Brass is considered a low friction and non-magnetic alloy, while its acoustic properties have resulted in its use in many 'brass band' musical instruments.
Artists and architects value the metal's aesthetic properties, as it can be produced in a range of colors, from deep red to golden yellow.
Copper-zinc alloys were produced as early the 5th century BC in China and were widely used in central Asia by the 2nd and 3rd century BC.
These decorative metal pieces, however, can be best referred to as 'natural alloys', as there is no evidence that their producers consciously alloyed copper and zinc. Instead, it is likely that the alloys were smelted from zinc-rich copper ores, producing crude brass-like metals.

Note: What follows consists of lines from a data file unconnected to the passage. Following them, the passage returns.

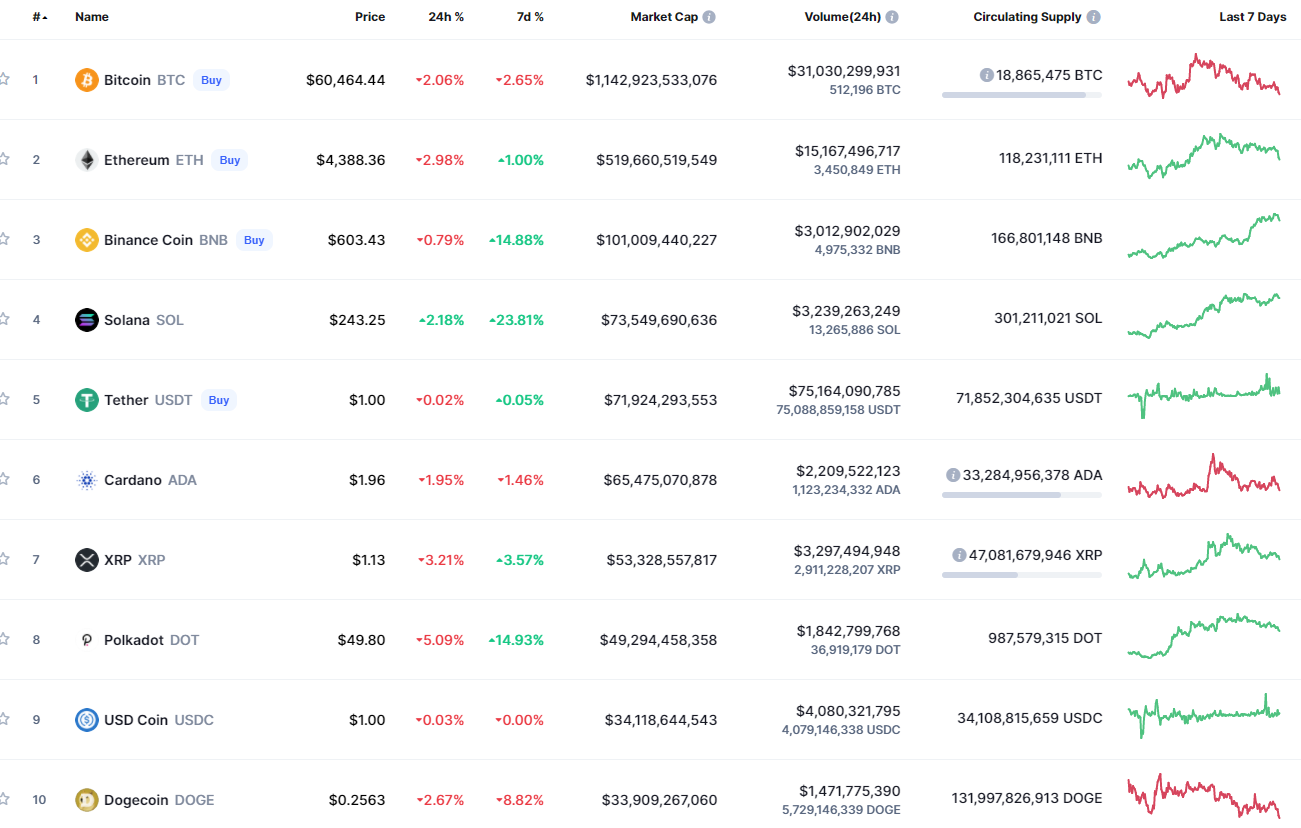Open the Binance Coin 7-day sparkline chart
The image size is (1301, 828).
(x=1204, y=238)
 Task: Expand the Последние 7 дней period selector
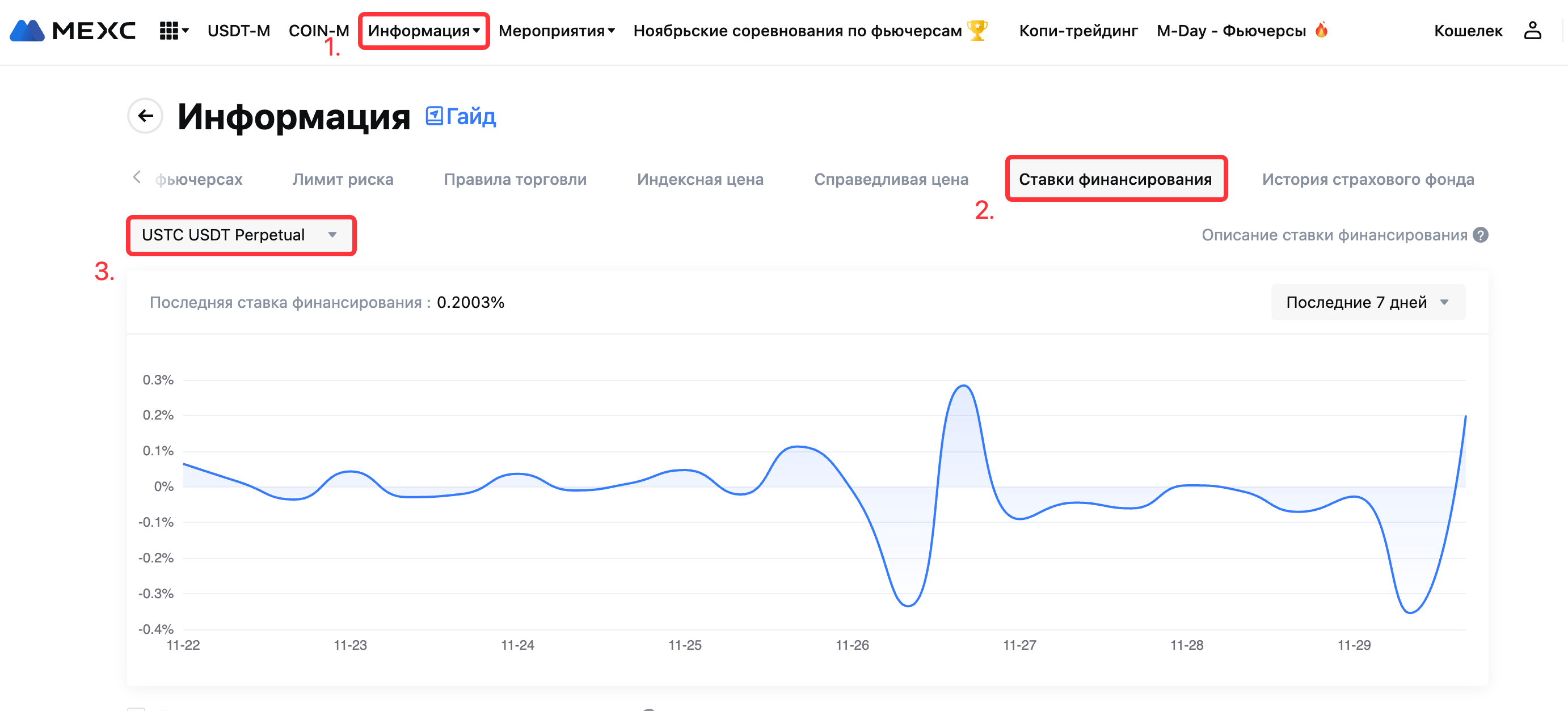coord(1367,302)
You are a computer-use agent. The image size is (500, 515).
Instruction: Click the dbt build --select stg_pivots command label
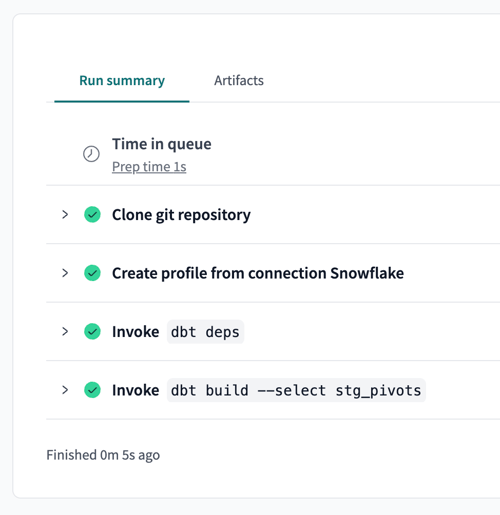coord(296,390)
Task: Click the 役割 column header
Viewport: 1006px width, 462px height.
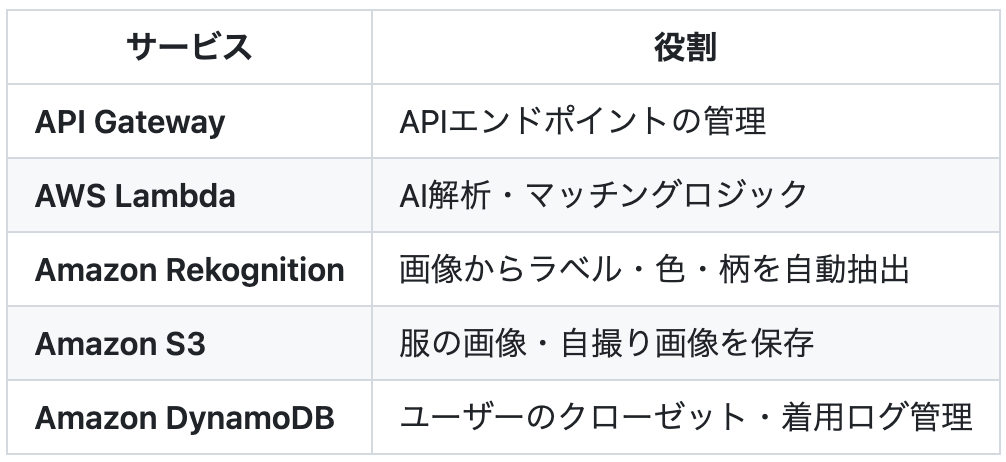Action: [x=684, y=48]
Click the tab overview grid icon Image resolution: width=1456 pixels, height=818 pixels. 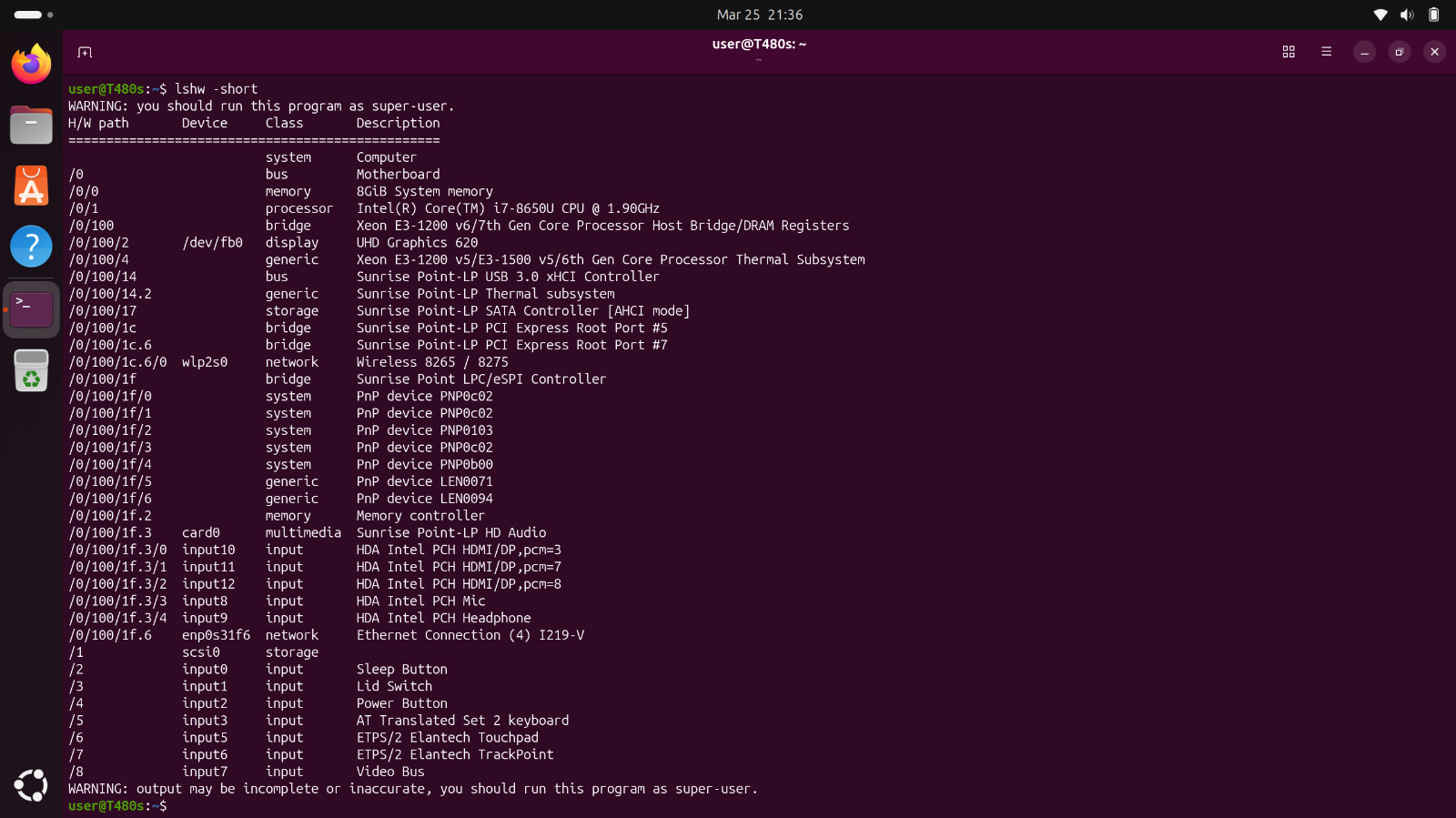tap(1289, 52)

Greek and Roman documents suggest that the intentional production of alloys similar to modern brass, using copper and a zinc oxide rich ore known as calamine, occurred around the 1st century BC.
Calamine brass was produced using a cementation process, whereby copper was melted in a crucible with ground smithsonite (or calamine) ore. At high temperatures, zinc present in such ore turns to vapor and permeates the copper, thereby producing a relatively pure brass with 17-30% zinc content. This method of brass production was used for nearly 2000 years until the early 19th century.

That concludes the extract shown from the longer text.